Records from a data collection:

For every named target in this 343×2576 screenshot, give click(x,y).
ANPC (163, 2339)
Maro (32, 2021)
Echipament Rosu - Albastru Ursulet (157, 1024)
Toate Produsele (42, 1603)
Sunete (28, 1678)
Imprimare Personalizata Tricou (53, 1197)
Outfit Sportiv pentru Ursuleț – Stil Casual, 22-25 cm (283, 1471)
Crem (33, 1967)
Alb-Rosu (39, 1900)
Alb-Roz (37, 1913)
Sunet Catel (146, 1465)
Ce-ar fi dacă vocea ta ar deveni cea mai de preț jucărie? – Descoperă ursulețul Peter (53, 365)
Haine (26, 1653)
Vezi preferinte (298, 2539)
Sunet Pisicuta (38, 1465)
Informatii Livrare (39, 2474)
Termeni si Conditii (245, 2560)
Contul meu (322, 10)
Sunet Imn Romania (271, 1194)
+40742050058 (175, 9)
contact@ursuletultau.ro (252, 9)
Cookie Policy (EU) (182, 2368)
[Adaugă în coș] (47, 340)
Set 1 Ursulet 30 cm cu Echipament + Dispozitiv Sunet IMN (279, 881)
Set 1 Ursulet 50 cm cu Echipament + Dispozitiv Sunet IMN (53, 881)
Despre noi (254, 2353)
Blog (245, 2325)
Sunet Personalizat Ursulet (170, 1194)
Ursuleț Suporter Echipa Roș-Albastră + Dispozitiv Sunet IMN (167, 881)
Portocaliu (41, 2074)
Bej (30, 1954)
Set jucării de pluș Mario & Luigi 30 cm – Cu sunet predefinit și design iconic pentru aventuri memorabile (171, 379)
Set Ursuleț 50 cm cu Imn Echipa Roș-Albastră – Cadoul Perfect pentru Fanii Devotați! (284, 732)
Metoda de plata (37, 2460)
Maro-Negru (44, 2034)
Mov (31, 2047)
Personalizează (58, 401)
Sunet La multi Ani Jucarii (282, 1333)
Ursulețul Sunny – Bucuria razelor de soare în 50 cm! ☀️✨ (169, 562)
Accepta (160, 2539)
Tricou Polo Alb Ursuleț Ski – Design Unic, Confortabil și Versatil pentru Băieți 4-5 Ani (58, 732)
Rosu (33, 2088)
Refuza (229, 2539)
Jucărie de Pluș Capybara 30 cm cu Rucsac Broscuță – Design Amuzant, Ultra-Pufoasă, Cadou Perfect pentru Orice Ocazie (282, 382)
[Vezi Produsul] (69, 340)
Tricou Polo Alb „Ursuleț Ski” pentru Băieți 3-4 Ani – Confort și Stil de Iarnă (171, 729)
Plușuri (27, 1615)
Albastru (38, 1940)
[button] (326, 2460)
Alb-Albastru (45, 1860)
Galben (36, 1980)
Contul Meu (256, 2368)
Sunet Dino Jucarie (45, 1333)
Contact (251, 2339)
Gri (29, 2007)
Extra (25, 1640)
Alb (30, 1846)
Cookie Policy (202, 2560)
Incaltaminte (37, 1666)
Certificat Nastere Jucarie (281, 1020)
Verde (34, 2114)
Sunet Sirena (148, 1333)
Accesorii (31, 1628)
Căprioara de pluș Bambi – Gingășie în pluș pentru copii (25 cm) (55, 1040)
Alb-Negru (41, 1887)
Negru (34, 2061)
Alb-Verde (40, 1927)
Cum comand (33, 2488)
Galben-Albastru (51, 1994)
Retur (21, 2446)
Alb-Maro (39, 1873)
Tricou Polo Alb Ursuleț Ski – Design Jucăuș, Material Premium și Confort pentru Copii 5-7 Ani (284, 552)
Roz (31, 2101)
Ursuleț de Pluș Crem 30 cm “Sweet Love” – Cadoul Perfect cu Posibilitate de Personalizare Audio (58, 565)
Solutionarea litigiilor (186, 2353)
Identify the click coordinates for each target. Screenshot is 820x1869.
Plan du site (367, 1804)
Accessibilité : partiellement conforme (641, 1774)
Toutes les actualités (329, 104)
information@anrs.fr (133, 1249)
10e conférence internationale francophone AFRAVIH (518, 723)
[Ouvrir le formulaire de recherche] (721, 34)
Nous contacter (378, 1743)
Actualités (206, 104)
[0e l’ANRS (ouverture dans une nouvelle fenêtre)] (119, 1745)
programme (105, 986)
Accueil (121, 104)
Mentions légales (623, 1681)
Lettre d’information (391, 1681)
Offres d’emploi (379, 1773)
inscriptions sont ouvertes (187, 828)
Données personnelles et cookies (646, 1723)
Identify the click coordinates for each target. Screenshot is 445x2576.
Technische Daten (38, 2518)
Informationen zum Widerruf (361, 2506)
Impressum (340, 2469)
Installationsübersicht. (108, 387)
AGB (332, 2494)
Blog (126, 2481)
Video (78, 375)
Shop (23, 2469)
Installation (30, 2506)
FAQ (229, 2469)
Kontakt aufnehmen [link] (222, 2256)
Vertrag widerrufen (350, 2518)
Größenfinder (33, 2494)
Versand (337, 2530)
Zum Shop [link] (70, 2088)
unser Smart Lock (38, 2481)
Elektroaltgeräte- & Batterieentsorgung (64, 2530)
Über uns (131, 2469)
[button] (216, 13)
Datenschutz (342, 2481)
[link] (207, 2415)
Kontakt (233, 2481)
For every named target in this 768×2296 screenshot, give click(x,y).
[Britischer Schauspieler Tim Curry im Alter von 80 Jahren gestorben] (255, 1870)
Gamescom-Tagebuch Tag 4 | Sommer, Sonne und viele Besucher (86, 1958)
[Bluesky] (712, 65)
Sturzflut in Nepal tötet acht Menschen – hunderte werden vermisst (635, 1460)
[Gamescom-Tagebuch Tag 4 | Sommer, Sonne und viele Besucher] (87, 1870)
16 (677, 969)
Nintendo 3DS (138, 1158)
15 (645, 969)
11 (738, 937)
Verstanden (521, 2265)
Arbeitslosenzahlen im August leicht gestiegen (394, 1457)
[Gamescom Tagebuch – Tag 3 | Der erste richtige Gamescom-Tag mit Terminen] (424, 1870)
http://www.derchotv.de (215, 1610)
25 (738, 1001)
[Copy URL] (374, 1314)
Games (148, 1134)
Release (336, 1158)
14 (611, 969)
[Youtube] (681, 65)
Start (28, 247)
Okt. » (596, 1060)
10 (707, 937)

**WORK ORDER**
Among the entries above, the line containing "Sunete (28, 1678)", the line containing "Accesorii (31, 1628)", and all lines between them are to be restated word for word; nothing else belongs in the reply.

**EXPECTED ANSWER**
Sunete (28, 1678)
Imprimare Personalizata Tricou (53, 1197)
Outfit Sportiv pentru Ursuleț – Stil Casual, 22-25 cm (283, 1471)
Crem (33, 1967)
Alb-Rosu (39, 1900)
Alb-Roz (37, 1913)
Sunet Catel (146, 1465)
Ce-ar fi dacă vocea ta ar deveni cea mai de preț jucărie? – Descoperă ursulețul Peter (53, 365)
Haine (26, 1653)
Vezi preferinte (298, 2539)
Sunet Pisicuta (38, 1465)
Informatii Livrare (39, 2474)
Termeni si Conditii (245, 2560)
Contul meu (322, 10)
Sunet Imn Romania (271, 1194)
+40742050058 (175, 9)
contact@ursuletultau.ro (252, 9)
Cookie Policy (EU) (182, 2368)
[Adaugă în coș] (47, 340)
Set 1 Ursulet 30 cm cu Echipament + Dispozitiv Sunet IMN (279, 881)
Set 1 Ursulet 50 cm cu Echipament + Dispozitiv Sunet IMN (53, 881)
Despre noi (254, 2353)
Blog (245, 2325)
Sunet Personalizat Ursulet (170, 1194)
Ursuleț Suporter Echipa Roș-Albastră + Dispozitiv Sunet IMN (167, 881)
Portocaliu (41, 2074)
Bej (30, 1954)
Set jucării de pluș Mario & Luigi 30 cm – Cu sunet predefinit și design iconic pentru aventuri memorabile (171, 379)
Set Ursuleț 50 cm cu Imn Echipa Roș-Albastră – Cadoul Perfect pentru Fanii Devotați! (284, 732)
Metoda de plata (37, 2460)
Maro-Negru (44, 2034)
Mov (31, 2047)
Personalizează (58, 401)
Sunet La multi Ani Jucarii (282, 1333)
Ursulețul Sunny – Bucuria razelor de soare în 50 cm! ☀️✨ (169, 562)
Accepta (160, 2539)
Tricou Polo Alb Ursuleț Ski – Design Unic, Confortabil și Versatil pentru Băieți 4-5 Ani (58, 732)
Rosu (33, 2088)
Refuza (229, 2539)
Jucărie de Pluș Capybara 30 cm cu Rucsac Broscuță – Design Amuzant, Ultra-Pufoasă, Cadou Perfect pentru Orice Ocazie (282, 382)
[Vezi Produsul] (69, 340)
Tricou Polo Alb „Ursuleț Ski” pentru Băieți 3-4 Ani – Confort și Stil de Iarnă (171, 729)
Plușuri (27, 1615)
Albastru (38, 1940)
[button] (326, 2460)
Alb-Albastru (45, 1860)
Galben (36, 1980)
Contul Meu (256, 2368)
Sunet Dino Jucarie (45, 1333)
Contact (251, 2339)
Gri (29, 2007)
Extra (25, 1640)
Alb (30, 1846)
Cookie Policy (202, 2560)
Incaltaminte (37, 1666)
Certificat Nastere Jucarie (281, 1020)
Verde (34, 2114)
Sunet Sirena (148, 1333)
Accesorii (31, 1628)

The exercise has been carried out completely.